The measure, introduced by Supervisor Scott Wiener, could shave off at least three to six months from a affordable housing project’s approval timetable. That creates more certainty that these badly-needed homes will get financed and out of the ground faster. More details can be found in our earlier blog.
Ali Gaylord, Director of Development at BRIDGE Housing, captured the importance of this legislative win when she said:
“BRIDGE Housing supported this legislation in order to remove administrative barriers to affordable housing production. The Conditional Use authorizations can cause project delays which are costly in relation to the costs of materials increasing over time, but also as affordable housing providers are faced with strict funding deadlines for scarce financial resources. BRIDGE is a long-term owner and operator of affordable housing in San Francisco. We look forward to continuing our engagement with community members in the City, particularly when we begin the development process at a new site.”

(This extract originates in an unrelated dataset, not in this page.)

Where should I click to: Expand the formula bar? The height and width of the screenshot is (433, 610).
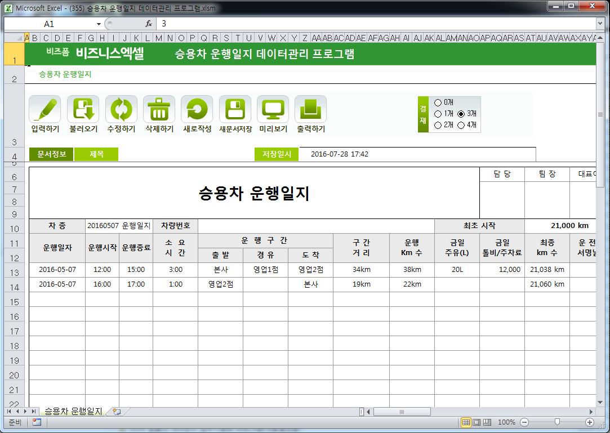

The SFHAC’s community organizing involved getting 99 San Francisco residents to email their support to the Planning Commission as well as bringing affordable housing builders to speak at the hearings, including BRIDGE Housing, John Stewart Company and Robert Stevenson of Pantoll Advisors. Speakers also included Pat Scott, Booker T. Washington Center, as well as representatives from Mercy Housing CA and Larkin Street Youth Services. Other pro-housing and smart policy groups like SPUR, SFBARF and Grow SF were heard, too. All understand the vital importance of streamlining 100 percent affordable housing production, especially during an affordable housing crisis.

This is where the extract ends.